提供された抜粋:
- - -

今レースでは、6名のテクニカルスタッフが参戦。レース1週間前からKONDO RACING TEAMに合流して準備を進めてきた。
今シリーズのポイントランキングで1位につけている56号車は、72kgのサクセスウェイトを搭載しての第4戦となったが、7月初旬に参加した現地での事前テストを活かした良いカーバランスで予選を迎えることができた。
Q1はオリベイラ選手がアタック。グループ内2番手となる1’48,366の好タイムを記録し、Q2への進出を決めた。続くQ2では藤波選手が渾身のアタックを決め、3番手でゴール。
Q1、Q2を通じてサクセスウェイトに負けない力強い走りを見せ、決勝レースは好位置からのスタートとなった。

レース写真レース写真

決勝

天気:晴れ 気温32度 路面状況:ドライ

7月18日、決勝が開催された。2列目3番手という好位置からのスタートとなった56号車は序盤から上位を走るライバルたちと激しい争いを繰り広げる。
56号車は重いクルマながらもポジションをキープ。25周目でピットインを行なった。メカニック勢による迅速な作業で給油・タイヤ交換をスムーズに終え、藤波選手からオリベイラ選手にドライバーを交代して56号車はコースに戻った。

- - -

課題の目的: レースの報告文から、「今レースでは、6名のテクニカルスタッフが参戦。レース1週間前からKONDO RACING TEAMに合流して準備を進めてきた。」で始まり下の「ちと激しい争いを繰り広げる。」に至るまでをすべて、一字も変えずに出力してください。

与えられた情報:
- - -

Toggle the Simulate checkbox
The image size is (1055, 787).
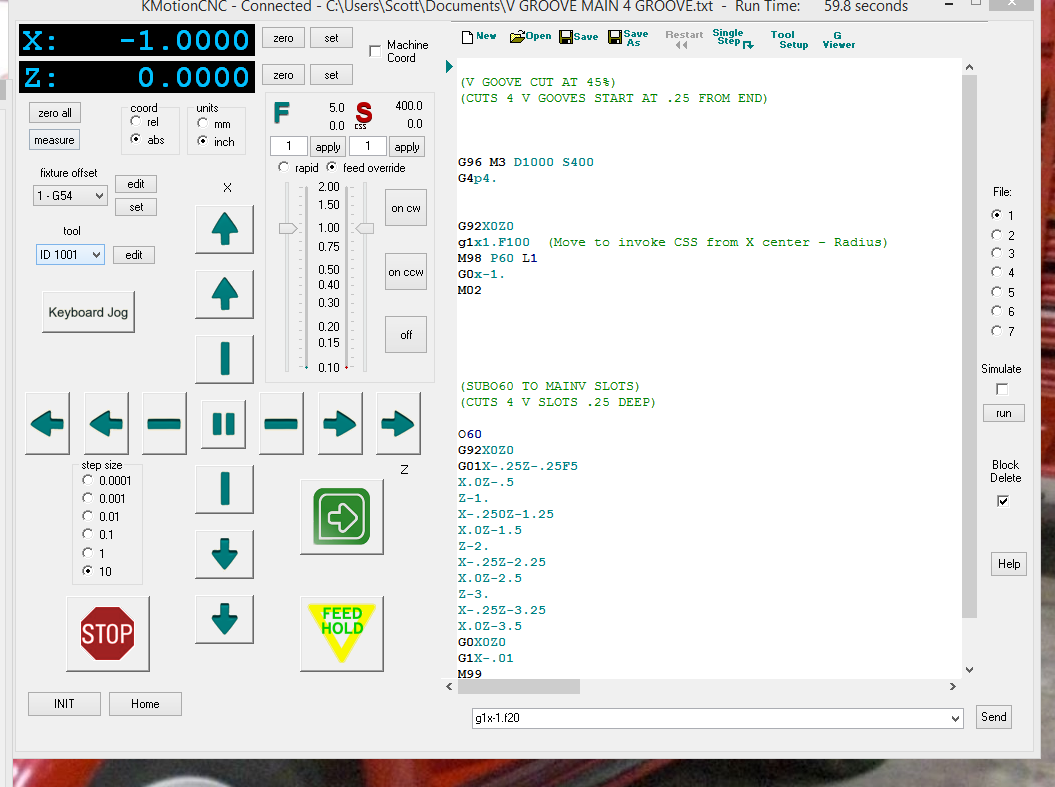1002,389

- - -

結果は以下:
今レースでは、6名のテクニカルスタッフが参戦。レース1週間前からKONDO RACING TEAMに合流して準備を進めてきた。
今シリーズのポイントランキングで1位につけている56号車は、72kgのサクセスウェイトを搭載しての第4戦となったが、7月初旬に参加した現地での事前テストを活かした良いカーバランスで予選を迎えることができた。
Q1はオリベイラ選手がアタック。グループ内2番手となる1’48,366の好タイムを記録し、Q2への進出を決めた。続くQ2では藤波選手が渾身のアタックを決め、3番手でゴール。
Q1、Q2を通じてサクセスウェイトに負けない力強い走りを見せ、決勝レースは好位置からのスタートとなった。

レース写真レース写真

決勝

天気:晴れ 気温32度 路面状況:ドライ

7月18日、決勝が開催された。2列目3番手という好位置からのスタートとなった56号車は序盤から上位を走るライバルたちと激しい争いを繰り広げる。